Short task: Check each statement against the social media updates article and answer yes or no, quoting the deciding words. 1. Facebook says the renamed button works differently from before. 2. Google+ communities let users form groups around shared interests or locations. 3. The subscribe button was mostly used by political figures, journalists, bloggers, and entrepreneurs.

Given text:
5 Major Social Media Updates You Should Know Right Now
Aside from engaging users and coming up with great content for the community, a big part of every social media marketer’s job description is keeping tabs on what the social networks themselves are up to.
Yes, it’s important to gain more fans and followers and research new tools, but it’s equally as important to follow each social platform’s blogs and updates to ensure that you don’t miss any new features or policies. Make it a point to read the official blogs of Facebook, Google+, Twitter, YouTube, and other social networks that you might be a part of. Add them into your RSS feeds or Like / follow their official accounts on the social media space so you never miss an update.
With that said, every major social network announced big changes over the last few days, so if you haven’t been keeping an eye your social media updates lately, read on below to see what you’ve missed:
Facebook is Replacing “Subscribe” with “Follow” – A while back, Facebook added the subscribe button to users’ profiles, a feature that enabled people to get updates from other individuals without having actually add them as a friend. Primarily used by political figures, journalists, bloggers, and entrepreneurs, the function allows people to see public updates from the individuals that they’re subscribed to on their News Feed. The subscribe button proved to be very useful, as it paved the way for “one way sharing” on Facebook, wherein a person doesn’t need to be a friend of another individual for them to see the subscribee’s updates on their news feed.
Last week, the social network made a slight modification to the button by replacing the word “subscribe” with “follow.” According to Facebook, the actual functionality will remain the same, and the change is simply implemented for wording and clarification purposes.
The Verge published the following statement from Facebook:
Starting today we are updating the term "Subscribe" to become "Follow" across the site as we found it is a term that resonates better with people on the service. Nothing is changing about how the feature works.
Yes, compared to the term “subscribe”, the word “follow” does have a more social ring to it, and the change (which would be rolling out to profiles soon) could encourage more users to take advantage of the feature. In any case, if you yourself are a subscriber or subscribee, take note of the lingo change nonetheless and ensure that your subscribers followers are aware of it as well.
Google Unveils Google+ Communities – Heads up, Google+ users, if you’re looking to connect with like-minded individuals, or are trying to bring people of the same interests together, now’s your chance. The search giant recently unveiled Google+ communities, which is a way for its users to create and join groups based on common interests or even locations.

Material:
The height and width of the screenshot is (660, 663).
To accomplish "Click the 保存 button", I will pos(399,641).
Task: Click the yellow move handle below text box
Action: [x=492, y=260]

Reply:
1. No: "Nothing is changing about how the feature works."
2. Yes: "a way for its users to create and join groups based on common interests or even locations."
3. Yes: "Primarily used by political figures, journalists, bloggers, and entrepreneurs"